ACTION ITEM:
Your answer should be the lines below from the one holding "This screenshot has height=1064, width=1123." through the one holding "Click the Register", copied exactly and with nothing else.

Stored data entries

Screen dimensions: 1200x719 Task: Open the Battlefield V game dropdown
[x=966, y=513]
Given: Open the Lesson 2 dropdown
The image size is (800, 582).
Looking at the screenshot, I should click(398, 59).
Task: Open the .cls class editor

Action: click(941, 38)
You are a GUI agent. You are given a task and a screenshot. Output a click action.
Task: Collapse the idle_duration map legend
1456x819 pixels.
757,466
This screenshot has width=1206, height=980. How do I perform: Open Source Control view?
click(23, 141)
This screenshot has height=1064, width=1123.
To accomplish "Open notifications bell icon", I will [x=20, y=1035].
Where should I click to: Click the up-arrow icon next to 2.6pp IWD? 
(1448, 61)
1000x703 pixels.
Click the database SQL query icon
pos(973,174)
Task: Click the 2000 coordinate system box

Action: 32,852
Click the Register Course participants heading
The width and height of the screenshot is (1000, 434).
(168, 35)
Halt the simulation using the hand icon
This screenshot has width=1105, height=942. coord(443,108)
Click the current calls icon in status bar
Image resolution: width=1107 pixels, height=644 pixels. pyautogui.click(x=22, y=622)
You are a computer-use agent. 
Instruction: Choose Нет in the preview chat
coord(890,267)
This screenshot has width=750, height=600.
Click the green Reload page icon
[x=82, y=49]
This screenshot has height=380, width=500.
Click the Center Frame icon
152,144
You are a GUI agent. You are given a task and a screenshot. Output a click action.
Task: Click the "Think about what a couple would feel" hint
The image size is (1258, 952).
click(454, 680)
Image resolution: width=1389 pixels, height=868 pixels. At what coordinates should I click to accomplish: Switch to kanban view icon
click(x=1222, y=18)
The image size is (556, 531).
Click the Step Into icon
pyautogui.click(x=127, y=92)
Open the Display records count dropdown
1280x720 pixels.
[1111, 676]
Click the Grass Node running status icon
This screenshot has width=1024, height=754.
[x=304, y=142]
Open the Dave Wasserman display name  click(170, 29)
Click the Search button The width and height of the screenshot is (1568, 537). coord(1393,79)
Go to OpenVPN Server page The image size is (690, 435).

TASK RESULT:
This screenshot has height=1064, width=1123.
To accomplish "Open notifications bell icon", I will [x=20, y=1035].
Where should I click to: Click the up-arrow icon next to 2.6pp IWD? 
(1448, 61)
1000x703 pixels.
Click the database SQL query icon
pos(973,174)
Task: Click the 2000 coordinate system box

Action: 32,852
Click the Register Course participants heading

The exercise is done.